Watched Exit Through the Giftshop with Pip, Monica, and Josh last night. Thoroughly enjoyed it – the humor, involvement, art, story. Dialoge natural enough to be an actual documentary, clever enough to make you question if it actually is.

I took two main thoughts from it. I don’t think they get along with each other, but here goes:
1) MBW is a manifestation of the graffiti community as seen from people in other arts communities. It’s pulling from previous iterations of artistic ability to do something many see as degenerate and/or offensive.
2) Graffiti is like hacking in the way parkour is like hacking. Breaking systems other people take for granted. But a web dev taking the course of actions a hacker did months before is not hacking. It’s working on a (newly) established structure. That to me is the difference between MBW and the artists he looked up to. But because he wanted to be perceived as one of those artists instead of as his own thing, he didn’t hack (way of making things work in an unexpected way) but rather was a hack (someone who throws together shit content in order to have content). (See the internet for copious examples of both).
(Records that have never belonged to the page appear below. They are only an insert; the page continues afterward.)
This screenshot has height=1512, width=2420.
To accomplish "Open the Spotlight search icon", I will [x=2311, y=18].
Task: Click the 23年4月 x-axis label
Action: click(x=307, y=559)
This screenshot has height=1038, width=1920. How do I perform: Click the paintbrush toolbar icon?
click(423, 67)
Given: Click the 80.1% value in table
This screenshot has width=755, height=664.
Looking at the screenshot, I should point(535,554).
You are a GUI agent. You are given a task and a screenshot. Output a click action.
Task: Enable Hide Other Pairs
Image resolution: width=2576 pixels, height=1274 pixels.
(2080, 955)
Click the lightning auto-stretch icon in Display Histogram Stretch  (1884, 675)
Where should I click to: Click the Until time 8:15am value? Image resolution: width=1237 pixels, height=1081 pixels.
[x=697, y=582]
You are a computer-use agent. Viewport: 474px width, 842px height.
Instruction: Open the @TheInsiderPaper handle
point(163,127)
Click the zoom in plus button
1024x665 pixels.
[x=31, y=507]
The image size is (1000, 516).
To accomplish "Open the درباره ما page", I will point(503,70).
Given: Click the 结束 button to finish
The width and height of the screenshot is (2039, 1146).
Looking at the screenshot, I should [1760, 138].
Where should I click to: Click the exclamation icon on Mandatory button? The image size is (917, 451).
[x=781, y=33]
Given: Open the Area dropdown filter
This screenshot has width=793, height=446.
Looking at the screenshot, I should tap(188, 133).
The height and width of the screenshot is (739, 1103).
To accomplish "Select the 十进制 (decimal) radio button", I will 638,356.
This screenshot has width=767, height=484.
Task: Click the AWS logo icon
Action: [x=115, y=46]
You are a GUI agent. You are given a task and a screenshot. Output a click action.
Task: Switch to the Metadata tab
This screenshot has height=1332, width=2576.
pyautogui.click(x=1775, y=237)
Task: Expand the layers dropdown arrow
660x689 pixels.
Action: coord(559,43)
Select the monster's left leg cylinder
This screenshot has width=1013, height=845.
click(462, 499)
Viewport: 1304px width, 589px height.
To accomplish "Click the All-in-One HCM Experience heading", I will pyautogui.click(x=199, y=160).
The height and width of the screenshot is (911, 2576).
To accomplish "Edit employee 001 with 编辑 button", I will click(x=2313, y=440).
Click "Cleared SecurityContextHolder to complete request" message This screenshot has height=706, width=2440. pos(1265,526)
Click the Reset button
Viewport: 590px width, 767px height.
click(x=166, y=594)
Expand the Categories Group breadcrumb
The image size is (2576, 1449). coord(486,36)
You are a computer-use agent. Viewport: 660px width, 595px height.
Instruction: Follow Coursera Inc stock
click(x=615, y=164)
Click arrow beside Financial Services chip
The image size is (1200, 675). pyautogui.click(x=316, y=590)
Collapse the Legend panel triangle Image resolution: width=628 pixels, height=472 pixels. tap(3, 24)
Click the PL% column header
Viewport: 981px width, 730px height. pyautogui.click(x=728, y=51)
Now onto graffiti. I grew up in a family of architects and German engineers. I believe architecture lives up to the term “frozen music” it used to be called. It is art. And whether or not art itself should be defaced is a whole other argument as it involves grey areas of history, politics, new artistic statements, etc etc. That’s why art is so fascinating to me – because it is so fraught with nuance.

But then there’s all this architecture out there that’s crap. Or abandoned. Or both. And I love graffiti on that. It’s like dumpstering a plank or a canvas someone else did some attempt of art on and doing something new, something yours, on it. I’ll leave you with this, because I think it’s amazing. And please do watch Exit, if you haven’t already.

One thought on “Some thoughts on Exit Through the Giftshop

  1. I liked the movie as well, and I think your ideas are fairly spot on, and do play fairly well together, in that outsiders are often unable to distinguish someone who is a creator (hacker) from a plagiarist (hack). They are frequently more welcoming to the hack, in fact, because said individual is likely to be closer to their in-group. MBW makes a fine example, as his idea of being ‘like’ banksy or invader is to a) create a brand, rather than an identity, and b) have a show and make lots of money (ultimately) as quickly as possible, rather than by developing an interesting body of work through effort over time. Thus, he is far more like his LA audience than the artists he admires.

    As for your point about architecture… tagging the Taj Mahal is just a dick move. Painting a mural on the side of a warehouse painted that ubiquitous industrial gray is a whole ‘nother story, and altering or defacing a billboard is something else again. It’s been pointed out by banksy and others that modern urban life is a never-ending barrage of bullshit imagery that you never asked to see, most of it trying to sell you something or otherwise influence your behavior. Graffiti is (or can be, at least) a much needed subversive act in that environment.